File /opt/conda/lib/python3.10/site-packages/pymongo/network.py:166, in command(sock_info, dbname, spec, is_mongos, read_preference, codec_options, session, client, check, allowable_errors, address, listeners, max_bson_size, read_concern, parse_write_concern_error, collation, compression_ctx, use_op_msg, unacknowledged, user_fields, exhaust_allowed, write_concern) 164 client._process_response(response_doc, session) 165 if check: --> 166 helpers._check_command_response( 167 response_doc, 168 sock_info.max_wire_version, 169 allowable_errors, 170 parse_write_concern_error=parse_write_concern_error, 171 ) 172 except Exception as exc: 173 if publish:

File /opt/conda/lib/python3.10/site-packages/pymongo/helpers.py:194, in _check_command_response(response, max_wire_version, allowable_errors, parse_write_concern_error) 191 elif code == 43: 192 raise CursorNotFound(errmsg, code, response, max_wire_version) --> 194 raise OperationFailure(errmsg, code, response, max_wire_version)

OperationFailure: Database usarray2012 could not be created :: caused by :: No shards found, full error: {'ok': 0.0, 'errmsg': 'Database usarray2012 could not be created :: caused by :: No shards found', 'code': 70, 'codeName': 'ShardNotFound', '$clusterTime': {'clusterTime': Timestamp(1692567005, 1), 'signature': {'hash': b'\x00\x00\x00\x00\x00\x00\x00\x00\x00\x00\x00\x00\x00\x00\x00\x00\x00\x00\x00\x00', 'keyId': 0}}, 'operationTime': Timestamp(1692567005, 1)}

wangyinz commented 1 year ago

This suggests that the MongoDB cluster is not started correctly. I wonder if you are using sharding or not. First of all, you don't have to enable sharding. But if you do, I think you need to check the MongoDB's status and see whether the shards are created and connected to mongos correctly. Also, there is probably some special procedures needed in creating a database that is sharded (I don't remember it quite well and this feature was never tested anyway). Please read Mongo's document carefully and see if there is anything needs to update in our startup script within the container.

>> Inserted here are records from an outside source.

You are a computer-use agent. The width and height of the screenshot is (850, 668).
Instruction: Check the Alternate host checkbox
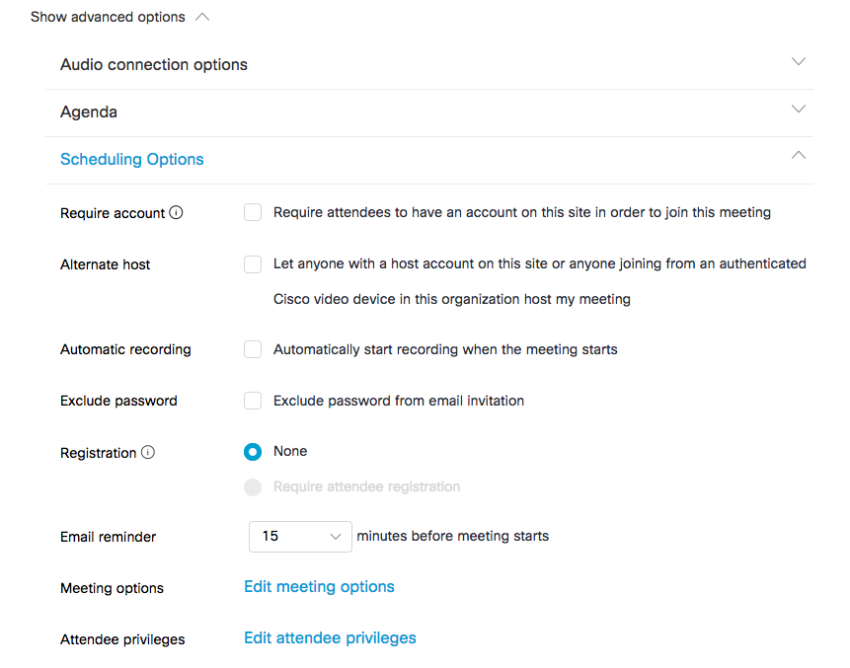(253, 264)
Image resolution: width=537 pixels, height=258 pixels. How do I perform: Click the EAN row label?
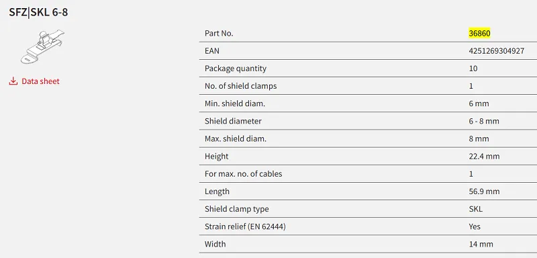212,51
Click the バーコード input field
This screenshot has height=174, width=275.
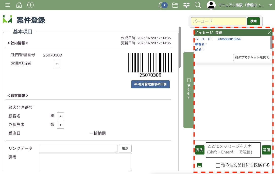click(219, 21)
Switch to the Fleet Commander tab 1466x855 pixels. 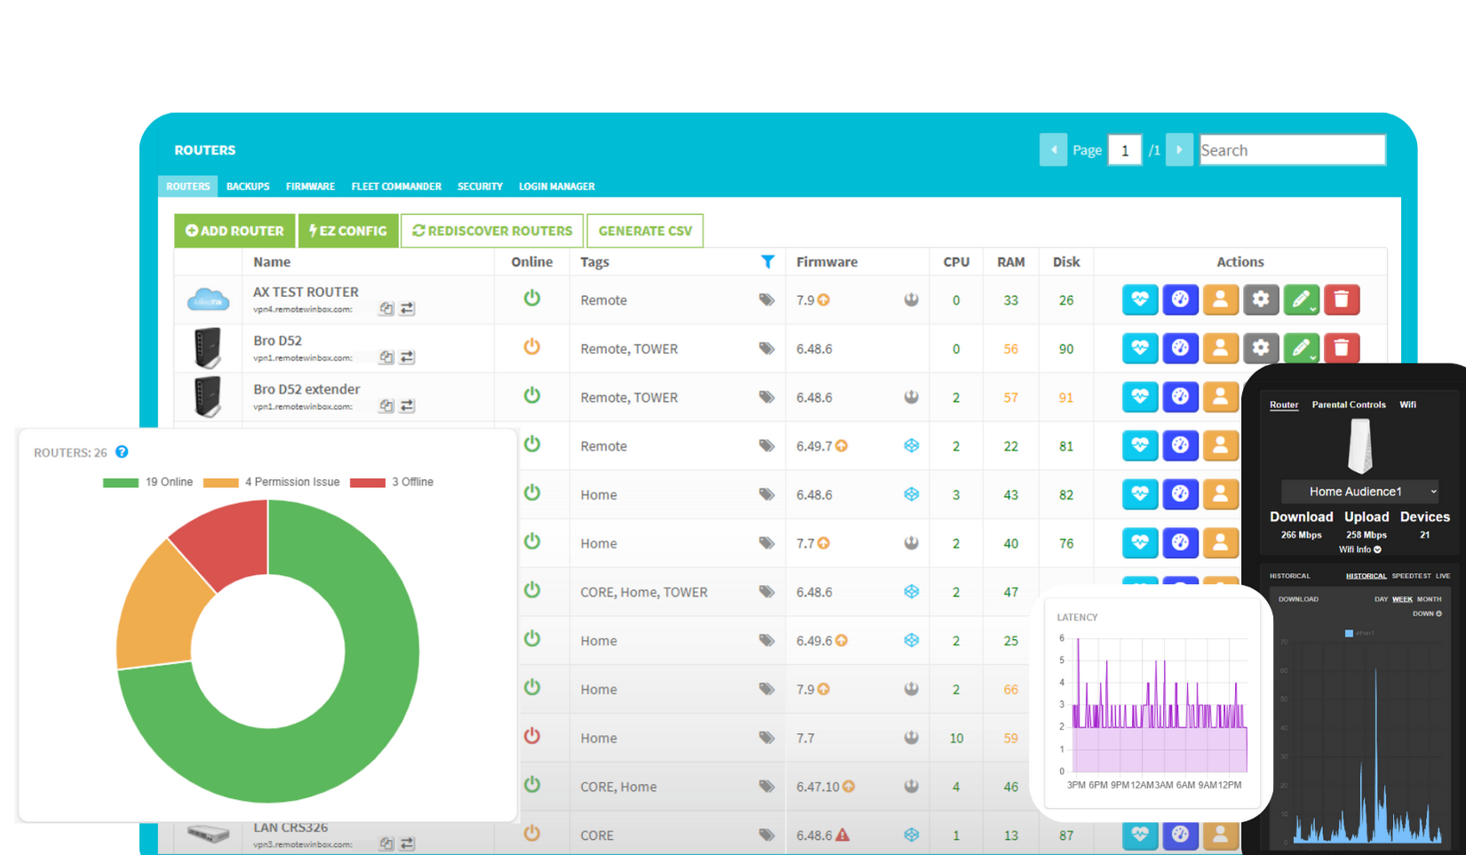[x=395, y=187]
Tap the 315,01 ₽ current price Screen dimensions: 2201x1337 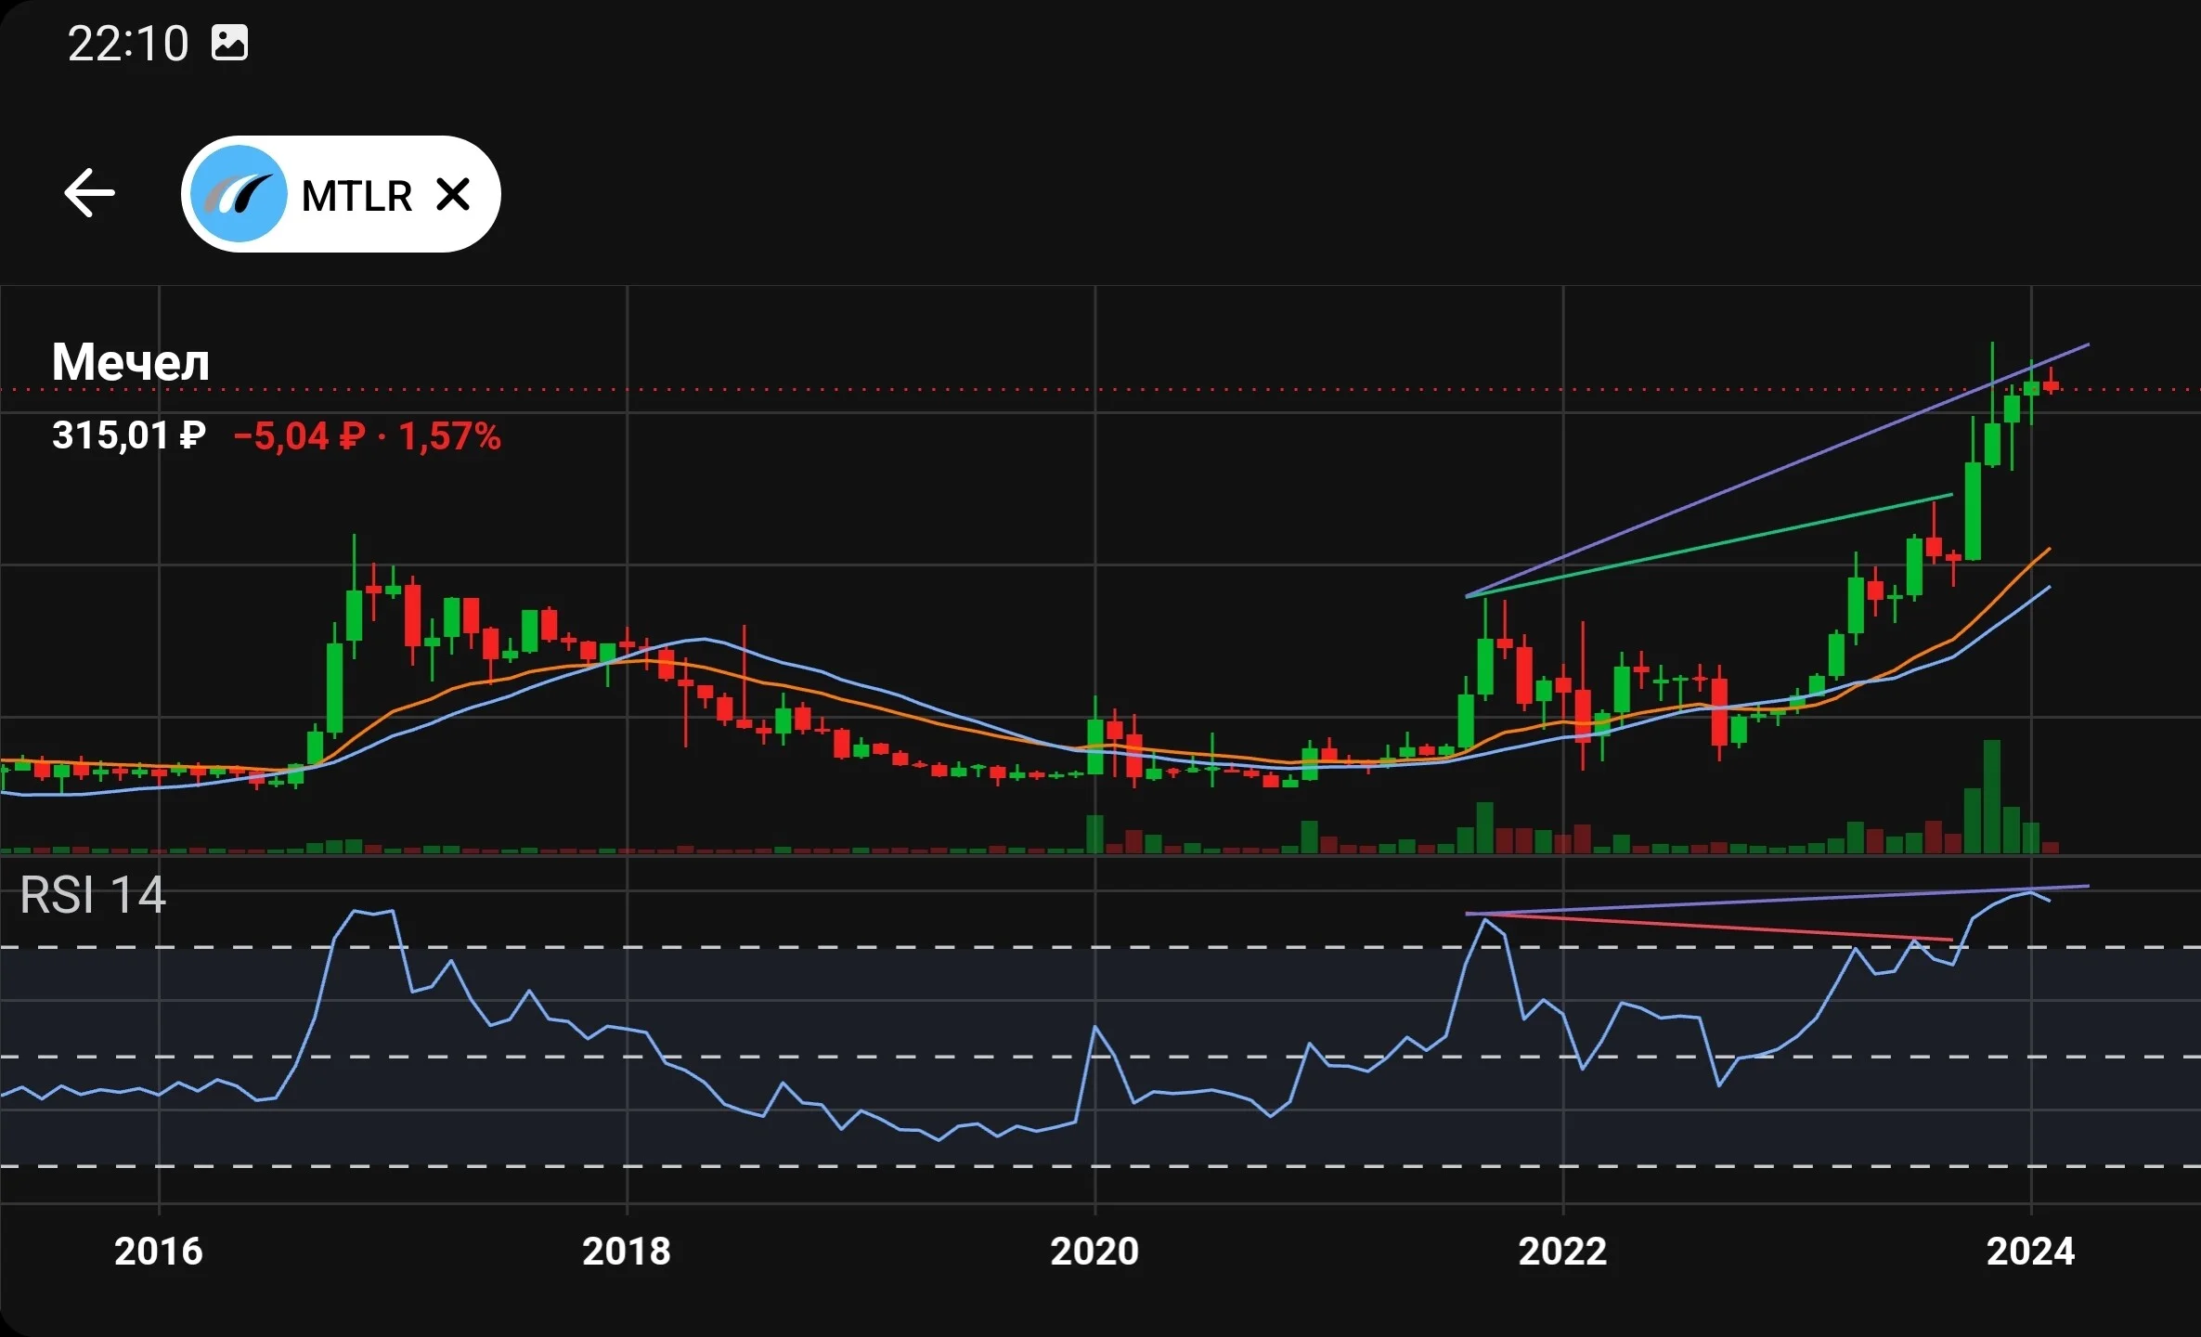[x=129, y=435]
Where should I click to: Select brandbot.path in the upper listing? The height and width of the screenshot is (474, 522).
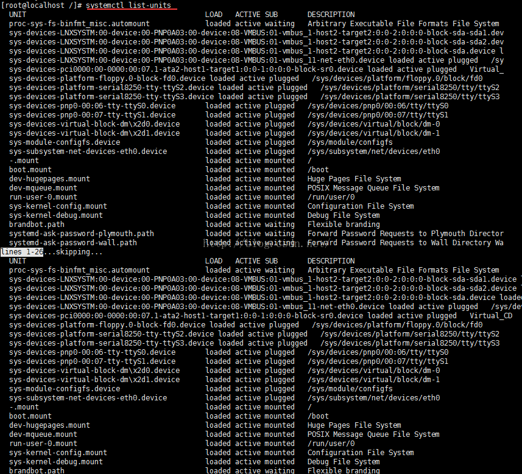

pavlis commented 1 year ago

You might also want to review the sections in the User Manual on this topic:

  1. The HPC setup document.
  2. The cluster concept document

Generally useful advice for anyone dealing with configuration issues on a cluster of any kind.

Aristoeu commented 1 year ago

After setting DB_SHARDING=false, and running mongod again, the problem is solved

wangyinz commented 1 year ago

This is expected as the problem is almost absolutely from the wrong sharding setup. Still, we need to make sure to setup sharding correctly in this new version.